In the cases reviewed in Table 3, there were only five reports where a fentanyl analog was the only substance detected: acetylfentanyl (McIntyre IM et al. [243]), 4-fluorobutyryl fentanyl (Rojkiewicz M et al. [250]), p-fluoroisobutyryl fentanyl (Roosendaal J et al. [254]), octfentanil (Coopman V et al. [259]), and U-47700 (Rohrig TP et al. [264]). In these cases, based on circumstantial evidence, autopsy findings, and toxicological results, the medical examiner concluded that acute intoxication with fentanyl derivatives was the cause of death.

 

We proceed to include in the text the following: “Opioid tolerance plays a significant role in assessing possible causes of death, which is why "post-mortem levels" are discussed rather than "lethal concentrations"; levels may overlap depending on whether or not the individual was habituated to opioids. In most of the reported cases, including those displayed in table 3, synthetic opioids were found in combination with other substances, particularly central nervous system (CNS) depressants like benzodiazepines, antidepressants, antipsychotics, antihistaminic drugs, ethanol, and other opioids. Such combinations can lead to pharmacodynamic interactions, raising the risk of respiratory depression. Mono-intoxication by a specific synthetic opioid is discussed only in certain cases where no other compounds are found in the toxicological results or pathological findings to account for the cause of death”.

References:

[243] McIntyre IM, Trochta A, Gary RD, Malamatos M, Lucas JR. An Acute Acetyl Fentanyl Fatality: A Case Report With Postmortem Concentrations. J Anal Toxicol. 2015 Jul-Aug;39(6):490-4. doi: 10.1093/jat/bkv043. Epub 2015 Apr 26.

 

[250] Rojkiewicz M, Majchrzak M, Celiński R, Kuś P, Sajewicz M. Identification and physicochemical characterization of 4-fluorobutyrfentanyl (1-((4-fluorophenyl)(1-phenethylpiperidin-4-yl)amino)butan-1-one, 4-FBF) in seized materials and post-mortem biological samples. Drug Test Anal. 2017 Mar;9(3):405-414. doi: 10.1002/dta.2135. Epub 2016 Dec 29. PMID: 27863134.

 

[254] Roosendaal J, Oosting R, Kloos DP, de Boer HH, van den Berg JDJ, Oldenhof S, Bosman IJ. A fatal mono-intoxication with 4-fluoroisobutyrylfentanyl: Case report with postmortem concentrations. J Anal Toxicol. 2023 Jul 22;47(6):541-546. doi: 10.1093/jat/bkad034. PMID: 37315188.

 

[259] Coopman V, Cordonnier J, De Leeuw M, Cirimele V. Ocfentanil overdose fatality in the recreational drug scene. Forensic Sci Int. 2016 Sep;266:469-473. doi: 10.1016/j.forsciint.2016.07.005. Epub 2016 Jul 17. PMID: 27471990.

 

[264] Rohrig TP, Miller SA, Baird TR. U-47700: A Not So New Opioid.

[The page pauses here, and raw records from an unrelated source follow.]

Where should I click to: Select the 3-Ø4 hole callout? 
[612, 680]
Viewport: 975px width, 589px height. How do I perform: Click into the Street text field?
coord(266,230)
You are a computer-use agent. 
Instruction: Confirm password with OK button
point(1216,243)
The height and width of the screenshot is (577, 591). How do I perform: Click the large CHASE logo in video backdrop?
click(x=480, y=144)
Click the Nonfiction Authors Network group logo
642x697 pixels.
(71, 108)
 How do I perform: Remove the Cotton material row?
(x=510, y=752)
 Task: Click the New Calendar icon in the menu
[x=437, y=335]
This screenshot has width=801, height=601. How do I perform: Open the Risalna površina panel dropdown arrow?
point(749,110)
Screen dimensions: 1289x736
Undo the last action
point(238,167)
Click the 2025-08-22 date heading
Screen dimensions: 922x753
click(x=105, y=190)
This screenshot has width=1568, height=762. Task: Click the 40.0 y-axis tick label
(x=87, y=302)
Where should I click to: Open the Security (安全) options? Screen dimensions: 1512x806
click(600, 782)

J Anal Toxicol. 2018 Jan 1;42(1):e12-e14. doi: 10.1093/jat/bkx081. PMID: 29040568.

 

Author Response File: Author Response.docx

Round 2

Reviewer 1 Report

Comments and Suggestions for Authors

As requested, the authors revised the manuscript. The organization has improved and tables are now more understandable. Now in my opinion can be accepted.